**INSTRUCTIONS TO FOLLOW**.
Reproduce the records word for word, with nothing left out.
======== INFORMATION SUPPLIED
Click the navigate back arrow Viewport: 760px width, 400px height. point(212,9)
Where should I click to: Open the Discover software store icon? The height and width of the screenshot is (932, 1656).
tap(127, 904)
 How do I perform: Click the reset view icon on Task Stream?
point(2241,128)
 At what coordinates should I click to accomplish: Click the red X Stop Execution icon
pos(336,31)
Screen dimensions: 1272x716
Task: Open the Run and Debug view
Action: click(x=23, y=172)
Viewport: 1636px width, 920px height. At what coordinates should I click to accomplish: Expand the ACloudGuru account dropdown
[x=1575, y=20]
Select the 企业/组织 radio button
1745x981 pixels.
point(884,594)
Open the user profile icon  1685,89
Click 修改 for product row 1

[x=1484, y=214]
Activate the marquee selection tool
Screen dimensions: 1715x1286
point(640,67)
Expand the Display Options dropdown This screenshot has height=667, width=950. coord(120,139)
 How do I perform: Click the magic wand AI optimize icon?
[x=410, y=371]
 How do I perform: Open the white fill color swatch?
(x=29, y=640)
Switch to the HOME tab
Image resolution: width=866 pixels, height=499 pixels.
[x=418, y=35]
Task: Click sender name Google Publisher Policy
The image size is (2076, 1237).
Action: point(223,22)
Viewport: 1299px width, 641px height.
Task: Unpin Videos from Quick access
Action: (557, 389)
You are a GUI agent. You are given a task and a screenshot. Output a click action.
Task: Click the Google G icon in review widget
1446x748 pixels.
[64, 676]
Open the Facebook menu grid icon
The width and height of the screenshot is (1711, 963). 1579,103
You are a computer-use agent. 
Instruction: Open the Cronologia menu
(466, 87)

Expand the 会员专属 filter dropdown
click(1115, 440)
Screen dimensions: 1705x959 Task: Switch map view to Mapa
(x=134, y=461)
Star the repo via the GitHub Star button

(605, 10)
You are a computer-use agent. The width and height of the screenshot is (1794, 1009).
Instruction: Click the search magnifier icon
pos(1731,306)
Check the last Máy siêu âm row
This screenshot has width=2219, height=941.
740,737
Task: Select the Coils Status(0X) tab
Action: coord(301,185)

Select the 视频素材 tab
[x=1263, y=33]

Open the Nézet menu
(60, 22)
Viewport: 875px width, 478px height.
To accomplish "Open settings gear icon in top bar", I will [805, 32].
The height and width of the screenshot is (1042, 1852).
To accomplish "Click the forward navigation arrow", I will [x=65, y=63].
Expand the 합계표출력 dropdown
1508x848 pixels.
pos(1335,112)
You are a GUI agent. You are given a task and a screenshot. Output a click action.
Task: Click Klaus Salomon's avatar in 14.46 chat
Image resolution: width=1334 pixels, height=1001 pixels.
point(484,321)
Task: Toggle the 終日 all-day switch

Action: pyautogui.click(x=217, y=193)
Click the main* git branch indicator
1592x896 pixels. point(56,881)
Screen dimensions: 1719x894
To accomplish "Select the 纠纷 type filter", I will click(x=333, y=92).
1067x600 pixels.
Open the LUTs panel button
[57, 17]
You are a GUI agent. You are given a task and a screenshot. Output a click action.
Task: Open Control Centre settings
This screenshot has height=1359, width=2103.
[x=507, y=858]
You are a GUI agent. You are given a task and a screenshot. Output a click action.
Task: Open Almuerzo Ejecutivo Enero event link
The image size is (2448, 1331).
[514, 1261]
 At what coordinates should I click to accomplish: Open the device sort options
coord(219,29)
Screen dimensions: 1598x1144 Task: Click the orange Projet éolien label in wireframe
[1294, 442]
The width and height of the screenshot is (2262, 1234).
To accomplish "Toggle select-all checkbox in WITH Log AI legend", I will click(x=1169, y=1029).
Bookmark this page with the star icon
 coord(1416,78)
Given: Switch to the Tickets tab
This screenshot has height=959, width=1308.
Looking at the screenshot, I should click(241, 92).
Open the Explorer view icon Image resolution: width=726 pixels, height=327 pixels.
================
**SOLUTION**.
Click the navigate back arrow Viewport: 760px width, 400px height. point(212,9)
Where should I click to: Open the Discover software store icon? The height and width of the screenshot is (932, 1656).
tap(127, 904)
 How do I perform: Click the reset view icon on Task Stream?
point(2241,128)
 At what coordinates should I click to accomplish: Click the red X Stop Execution icon
pos(336,31)
Screen dimensions: 1272x716
Task: Open the Run and Debug view
Action: click(x=23, y=172)
Viewport: 1636px width, 920px height. At what coordinates should I click to accomplish: Expand the ACloudGuru account dropdown
[x=1575, y=20]
Select the 企业/组织 radio button
1745x981 pixels.
point(884,594)
Open the user profile icon  1685,89
Click 修改 for product row 1

[x=1484, y=214]
Activate the marquee selection tool
Screen dimensions: 1715x1286
point(640,67)
Expand the Display Options dropdown This screenshot has height=667, width=950. coord(120,139)
 How do I perform: Click the magic wand AI optimize icon?
[x=410, y=371]
 How do I perform: Open the white fill color swatch?
(x=29, y=640)
Switch to the HOME tab
Image resolution: width=866 pixels, height=499 pixels.
[x=418, y=35]
Task: Click sender name Google Publisher Policy
The image size is (2076, 1237).
Action: point(223,22)
Viewport: 1299px width, 641px height.
Task: Unpin Videos from Quick access
Action: (557, 389)
You are a GUI agent. You are given a task and a screenshot. Output a click action.
Task: Click the Google G icon in review widget
1446x748 pixels.
[64, 676]
Open the Facebook menu grid icon
The width and height of the screenshot is (1711, 963). 1579,103
You are a computer-use agent. 
Instruction: Open the Cronologia menu
(466, 87)

Expand the 会员专属 filter dropdown
click(1115, 440)
Screen dimensions: 1705x959 Task: Switch map view to Mapa
(x=134, y=461)
Star the repo via the GitHub Star button

(605, 10)
You are a computer-use agent. The width and height of the screenshot is (1794, 1009).
Instruction: Click the search magnifier icon
pos(1731,306)
Check the last Máy siêu âm row
This screenshot has width=2219, height=941.
740,737
Task: Select the Coils Status(0X) tab
Action: coord(301,185)

Select the 视频素材 tab
[x=1263, y=33]

Open the Nézet menu
(60, 22)
Viewport: 875px width, 478px height.
To accomplish "Open settings gear icon in top bar", I will [805, 32].
The height and width of the screenshot is (1042, 1852).
To accomplish "Click the forward navigation arrow", I will [x=65, y=63].
Expand the 합계표출력 dropdown
1508x848 pixels.
pos(1335,112)
You are a GUI agent. You are given a task and a screenshot. Output a click action.
Task: Click Klaus Salomon's avatar in 14.46 chat
Image resolution: width=1334 pixels, height=1001 pixels.
point(484,321)
Task: Toggle the 終日 all-day switch

Action: pyautogui.click(x=217, y=193)
Click the main* git branch indicator
1592x896 pixels. point(56,881)
Screen dimensions: 1719x894
To accomplish "Select the 纠纷 type filter", I will click(x=333, y=92).
1067x600 pixels.
Open the LUTs panel button
[57, 17]
You are a GUI agent. You are given a task and a screenshot. Output a click action.
Task: Open Control Centre settings
This screenshot has height=1359, width=2103.
[x=507, y=858]
You are a GUI agent. You are given a task and a screenshot. Output a click action.
Task: Open Almuerzo Ejecutivo Enero event link
The image size is (2448, 1331).
[514, 1261]
 At what coordinates should I click to accomplish: Open the device sort options
coord(219,29)
Screen dimensions: 1598x1144 Task: Click the orange Projet éolien label in wireframe
[1294, 442]
The width and height of the screenshot is (2262, 1234).
To accomplish "Toggle select-all checkbox in WITH Log AI legend", I will click(x=1169, y=1029).
Bookmark this page with the star icon
 coord(1416,78)
Given: Switch to the Tickets tab
This screenshot has height=959, width=1308.
Looking at the screenshot, I should click(241, 92).
Open the Explorer view icon Image resolution: width=726 pixels, height=327 pixels.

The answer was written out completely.